Knowing which health insurance plan to choose can be a tricky decision. Not only do you have to weigh the costs with your health needs, but sometimes the terms and offerings are just plain confusing. In our Healthcare Defined series, we try to break down this complex language. Here, we discuss the health plan known as an HMO.
What does “HMO” stand for? What does it mean?
HMO is an acronym for “health maintenance organization.” It’s a type of health insurance plan that requires you to use only “in-network” healthcare providers. These are doctors (as well as other medical services like labs and hospitals) that have a contract with your insurance plan. You can go to providers outside of your network for medical services, but an HMO plan typically won’t cover the costs unless it’s for emergency care.
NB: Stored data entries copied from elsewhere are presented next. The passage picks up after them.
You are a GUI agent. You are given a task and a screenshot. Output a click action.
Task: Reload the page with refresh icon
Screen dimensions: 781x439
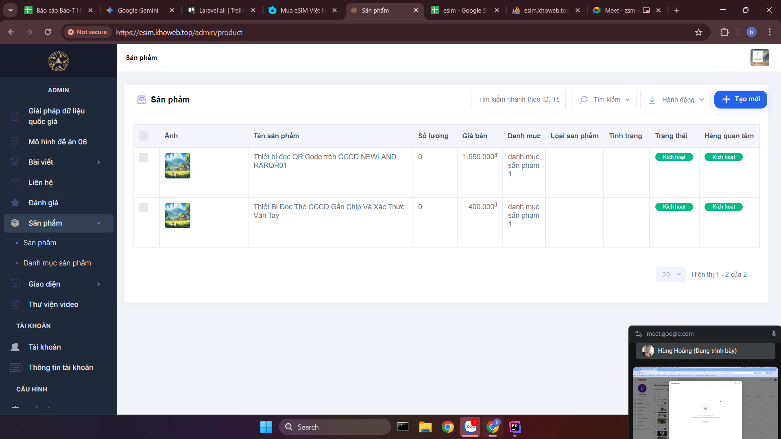point(48,32)
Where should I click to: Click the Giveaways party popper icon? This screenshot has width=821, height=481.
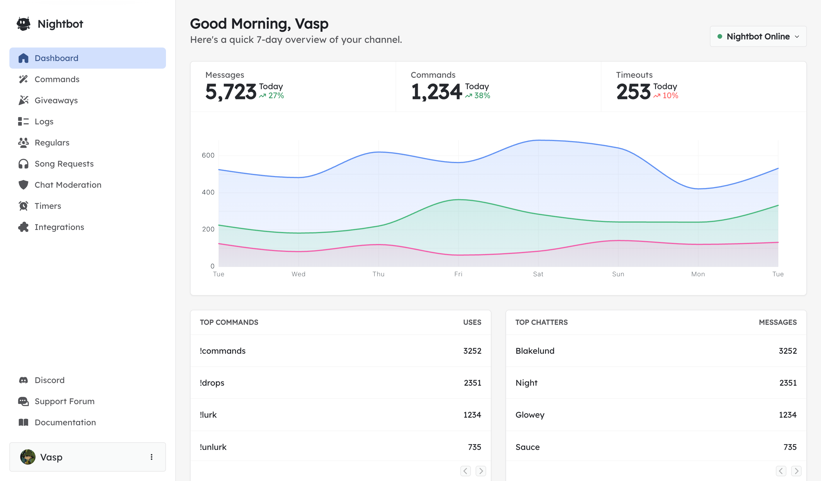point(23,100)
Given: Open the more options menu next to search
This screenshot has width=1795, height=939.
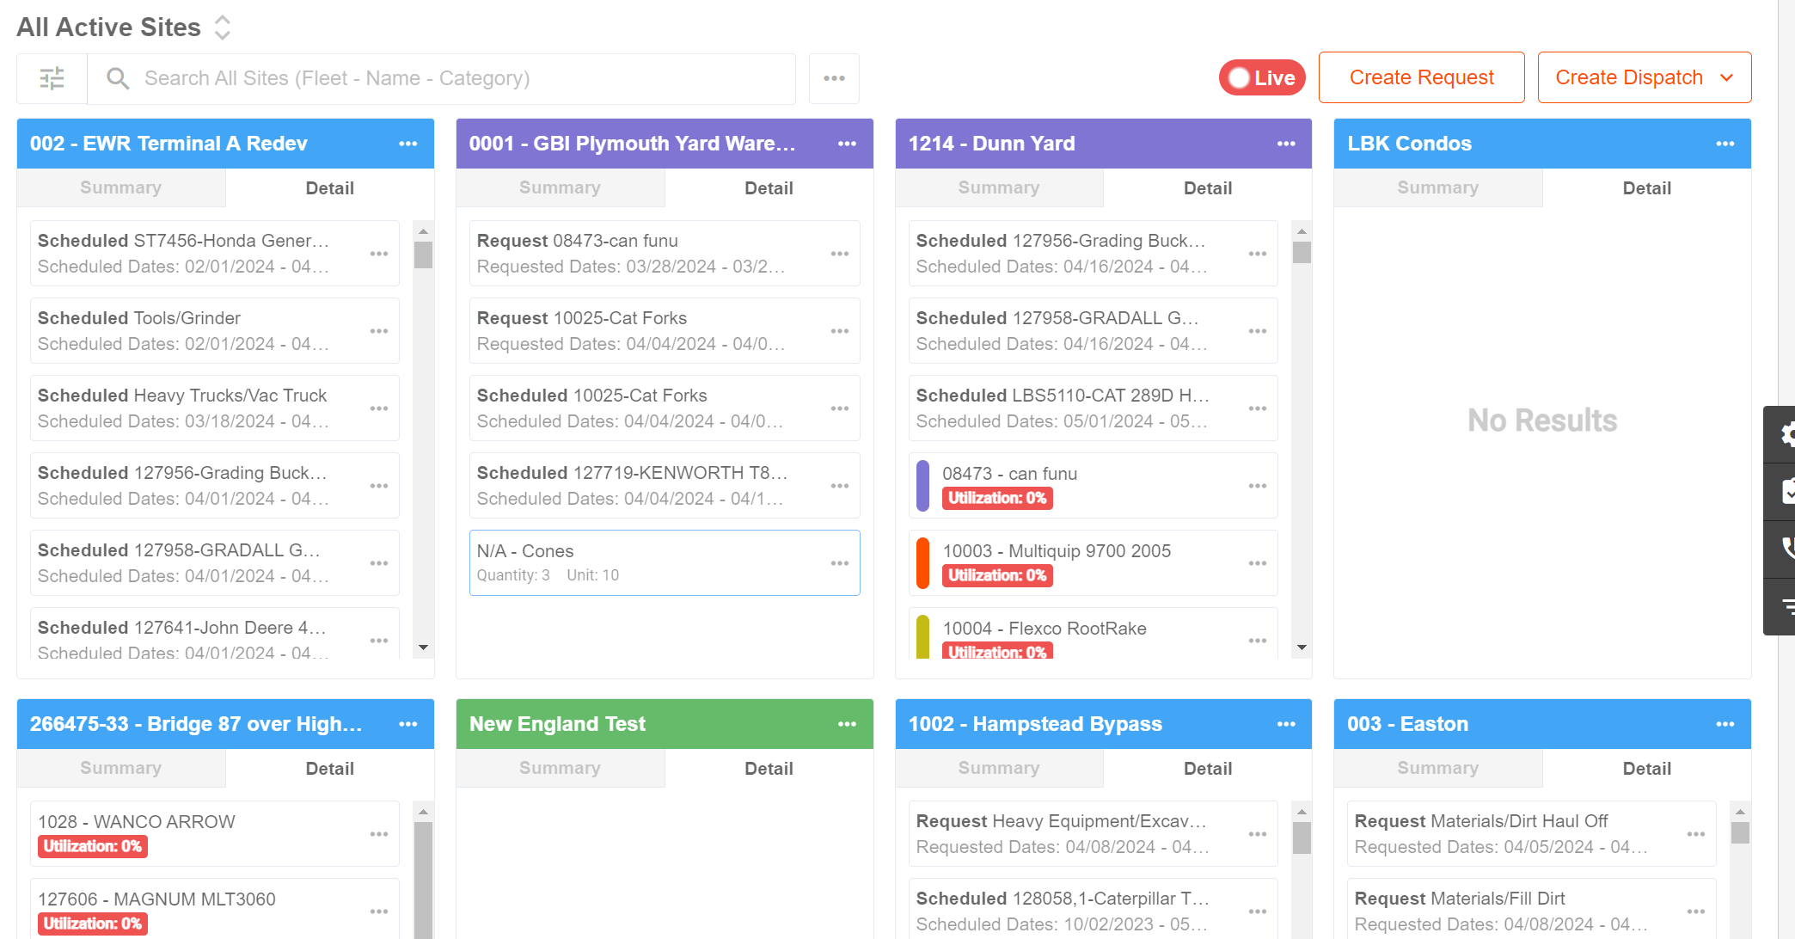Looking at the screenshot, I should (834, 78).
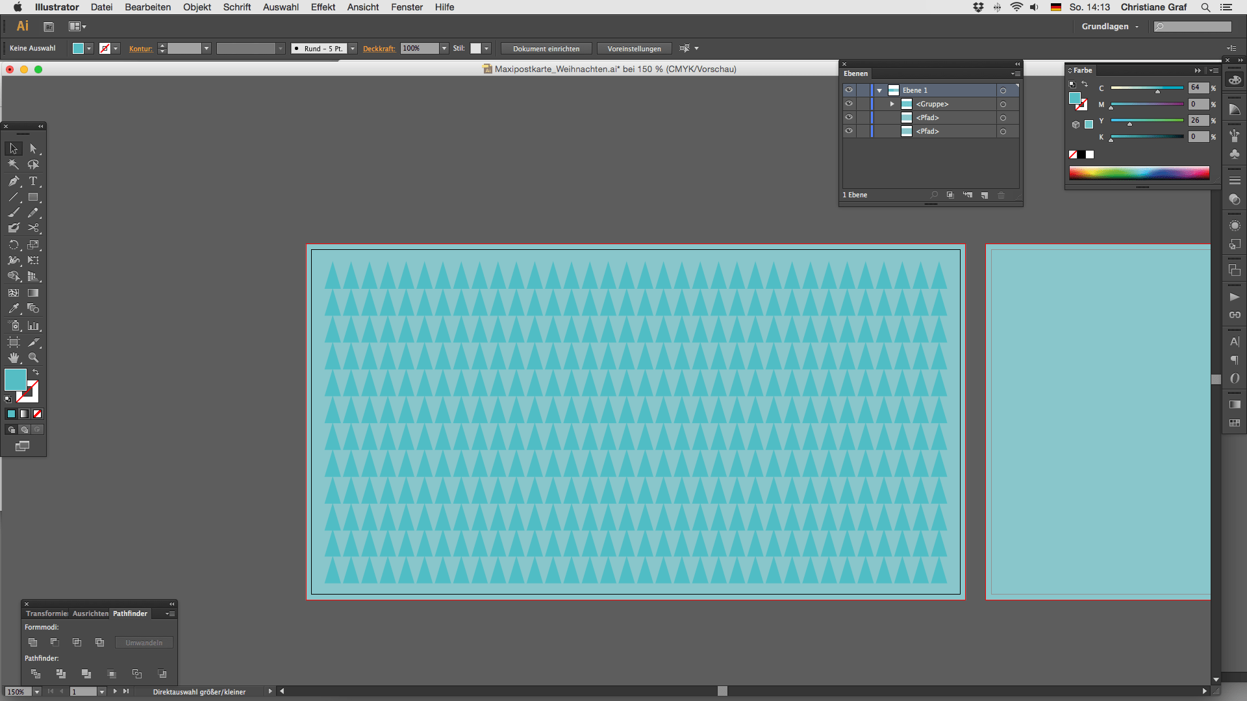
Task: Click the Unite shape mode in Pathfinder
Action: [x=33, y=643]
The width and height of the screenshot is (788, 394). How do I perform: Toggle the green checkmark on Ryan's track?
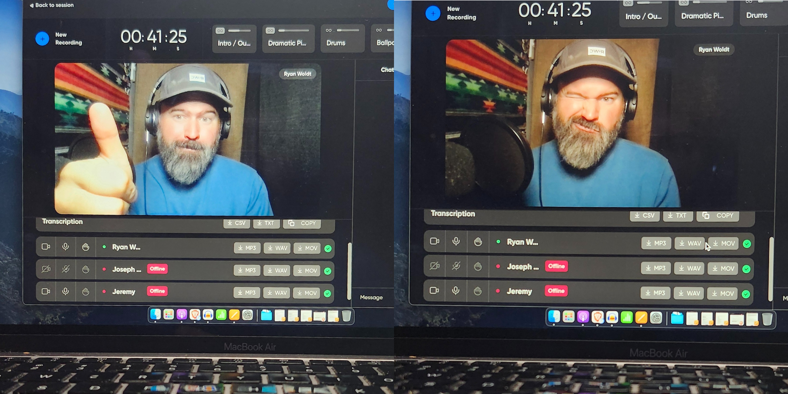[x=328, y=248]
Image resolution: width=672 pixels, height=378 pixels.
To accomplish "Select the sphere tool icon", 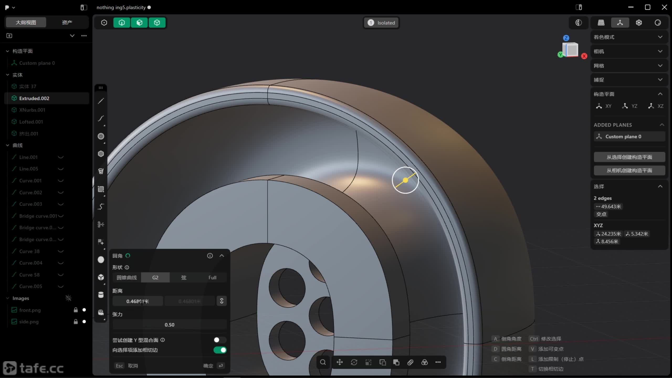I will [x=101, y=260].
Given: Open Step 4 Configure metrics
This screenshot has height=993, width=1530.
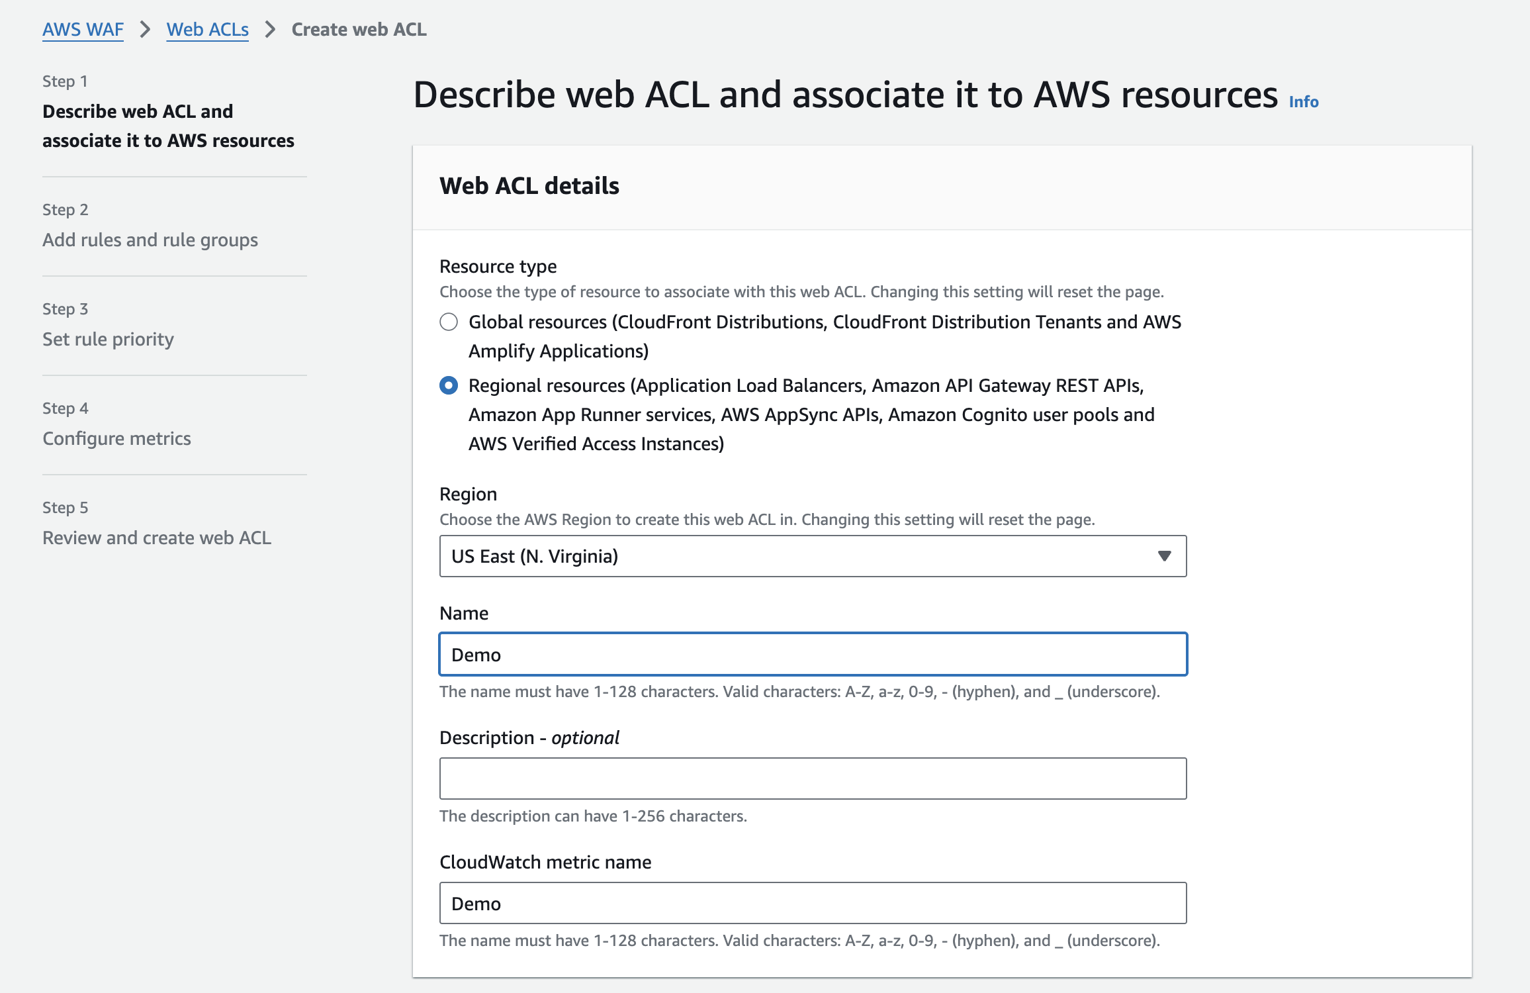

It’s important to note that if you’re having a medical emergency, you should get to the nearest hospital—regardless of whether or not your HMO contracts with it. According to healthcare.gov, all plans should help you pay for emergency care, regardless of whether you go to a doctor or hospital within the HMO’s network of providers or not.
HMOs work like traditional health insurance plans in that you:
- pay a monthly premium (a recurring fee to have health insurance), and
- have to pay copays (set fees you’re charged for services like a doctor’s visit or X-ray), deductibles (the amount you’re required to pay annually before your health insurance starts covering costs), and coinsurance (the percentage of the total cost of care you pay after you’ve met your deductible).
According to healthinsurance.org, HMOs have become more popular than many other healthcare plans in the United States since the federal government’s Affordable Care Act (ACA) took effect in 2014. The California Office of the Patient Advocate notes that nearly 50% of California residents are covered by HMOs.
How do HMOs work?
When you select an HMO for your health insurance plan, you must choose a primary care physician (PCP) within the plan’s network who then coordinates all your medical care. (If the doctor you’ve been using isn’t in the HMO’s network, you may have to choose a new one.) This doctor will take care of your preventive healthcare needs, like your annual checkup, immunizations, and also some routine medical care.
If you have Medicare, you can choose to get an HMO-style insurance plan through the Medicare Advantage program (also known as Medicare Part C)—as opposed to Original Medicare, which does not use a network of doctors.
If you need to see a specialist for a medical problem—for example, you’re a runner who tore an ACL—you’ll have to get a referral from your PCP for an in-network provider. If you go without a referral, or decide to see someone out of network when it’s a non-emergency, you may be responsible for all of the cost of the care that doctor gives you. In addition, women can usually go to an in-network obstetrician/gynecologist for prenatal and well-woman care without a referral and have the services covered. But still, so you don’t get stuck for care you thought was covered by your health insurance plan, it’s essential that you read your HMO’s plan details and understand exactly what services you’ll be held liable for should you go out of network.
Why would someone choose an HMO?
An HMO is a relatively more restrictive form of health insurance as it limits which doctors it will pay through insurance. If you opt to go out of network, you could get stuck paying the entire cost of that care. But, on the plus side, because you’re more limited, you generally pay less in health insurance premiums for HMOs versus other health plans. That can be a boon for a relatively young, healthy person who typically only accesses health care for preventive care, such as a yearly checkup. In addition to lower health coverage costs, Kaiser Permanente notes that some of the advantages of HMOs are:
- Lower-cost for prescription medicines, and
- Having one doctor who gets to know your medical needs and coordinates all your care.
When cost is more a factor over flexibility, an HMO could be the right health insurance choice for you.
What’s the difference between an HMO and PPO?
PPO is another acronym—this one stands for “preferred provider organization.” PPO plans differ from HMO ones in that they allow you to go out of network for care without a referral and without having to pay the full cost when you do so. You don’t even need to select a primary care doctor. While you’ll save money staying with network providers, a PPO will generally pay for at least some of the out-of-network care you receive. For example, your PPO may pay 80% of your medical bill when you visit an in-network provider (and you’ll pay 20%). But when you go out of network, it may only pick up 60% of the cost—leaving you to fork over the cost for 40%. A PPO is an attractive option for people who like their team of doctors and don’t mind paying extra for the freedom of being able to access them when needed. If you have Medicare, PPOs are also available under the Medicare Advantage program.